[What you need to do]
Print the records below word for word, but leave out the pictures.
○ ○ ○
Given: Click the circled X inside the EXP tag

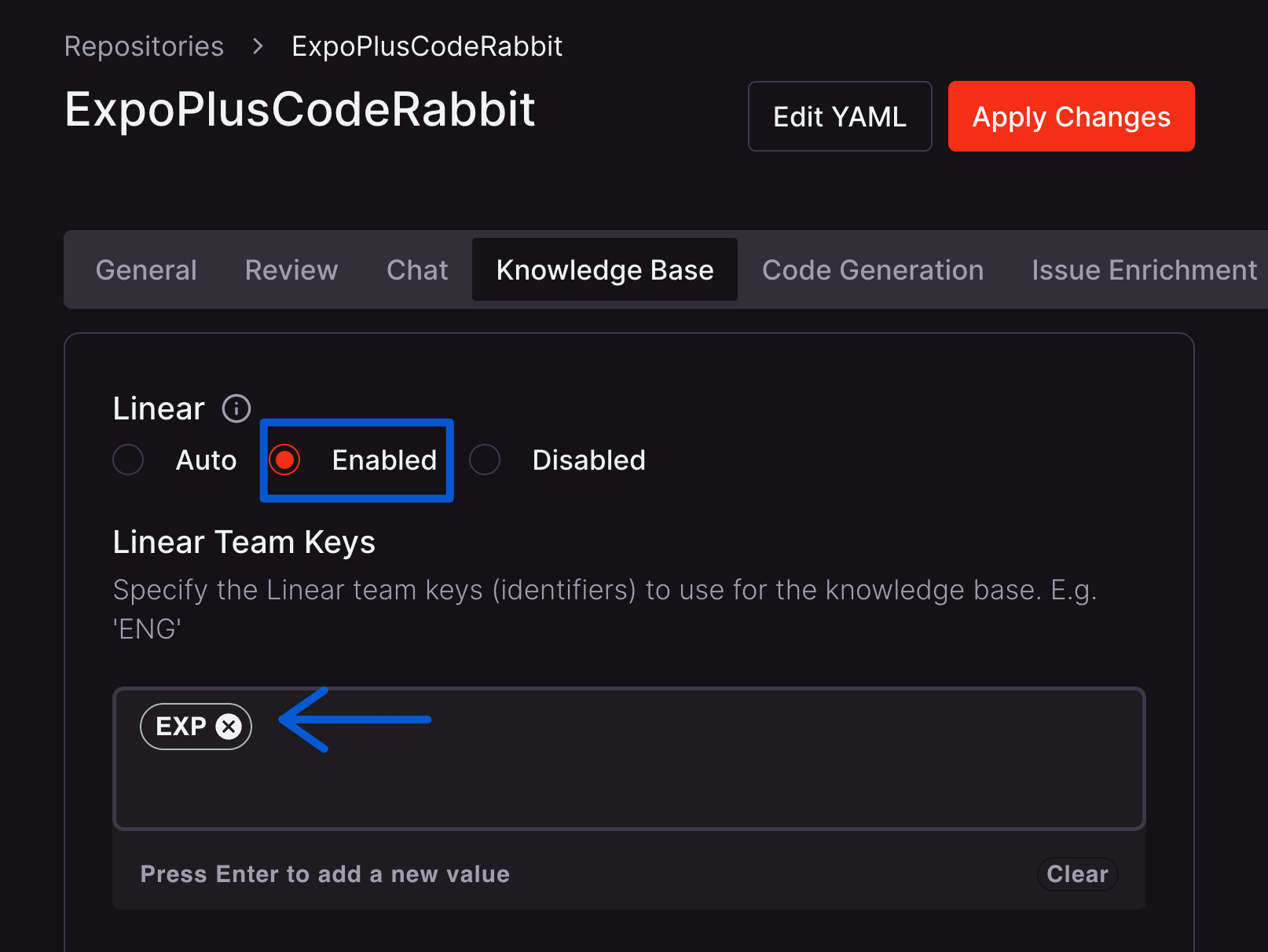Looking at the screenshot, I should tap(229, 726).
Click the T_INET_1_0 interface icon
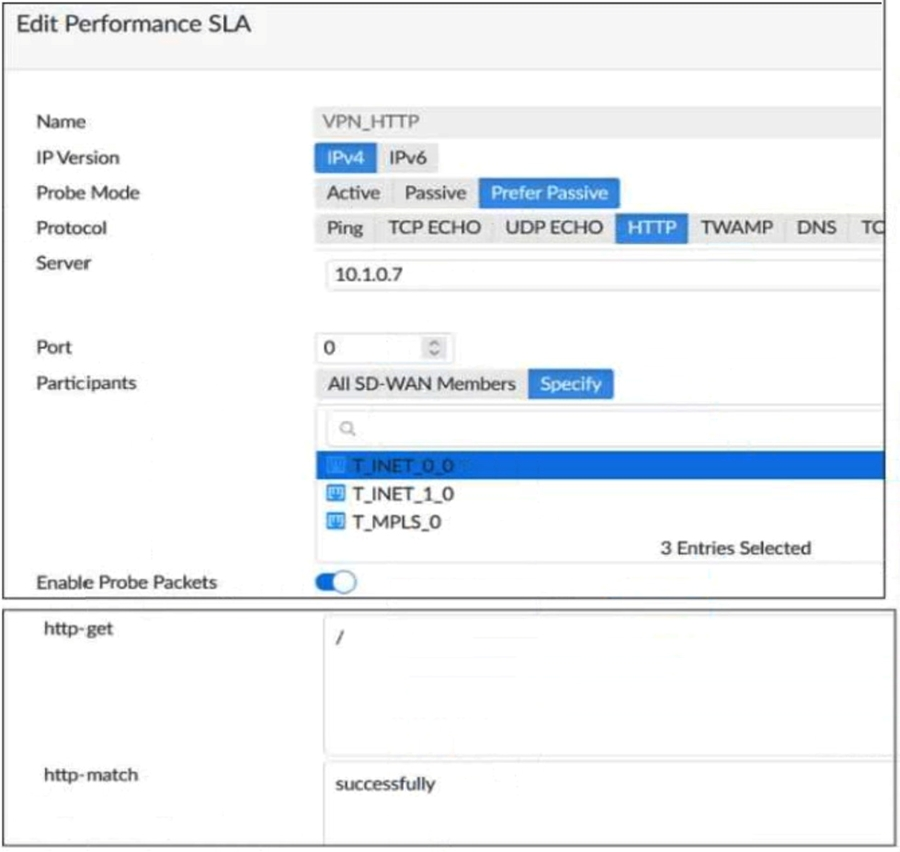This screenshot has height=852, width=900. [x=336, y=494]
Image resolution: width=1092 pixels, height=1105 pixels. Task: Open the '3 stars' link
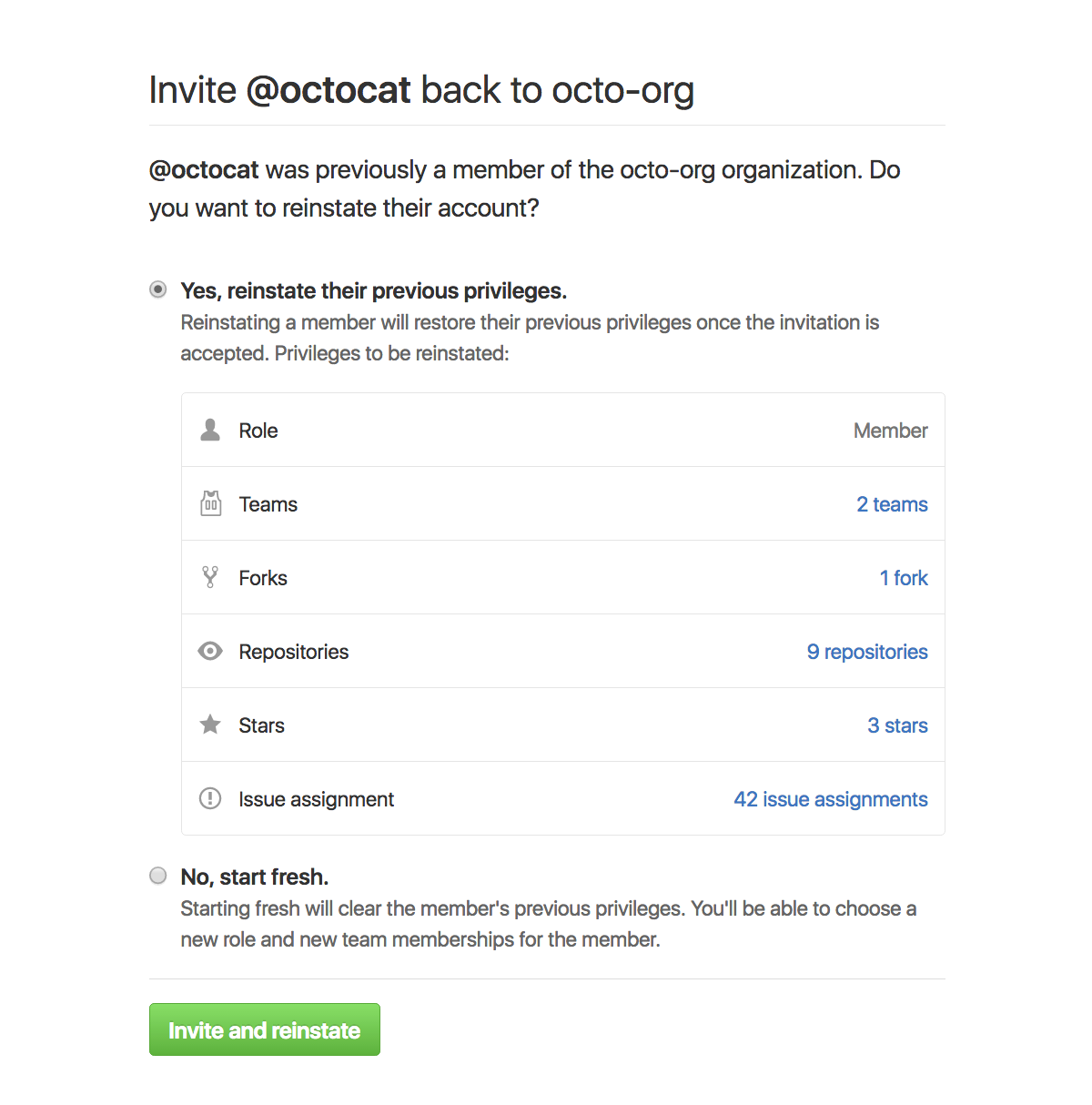point(897,725)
○ ○ ○
[Answer box]
Given: Click the circled X inside the EXP tag

Looking at the screenshot, I should tap(229, 726).
Click the T_INET_1_0 interface icon
This screenshot has height=852, width=900. [x=336, y=494]
Image resolution: width=1092 pixels, height=1105 pixels. Task: Open the '3 stars' link
point(897,725)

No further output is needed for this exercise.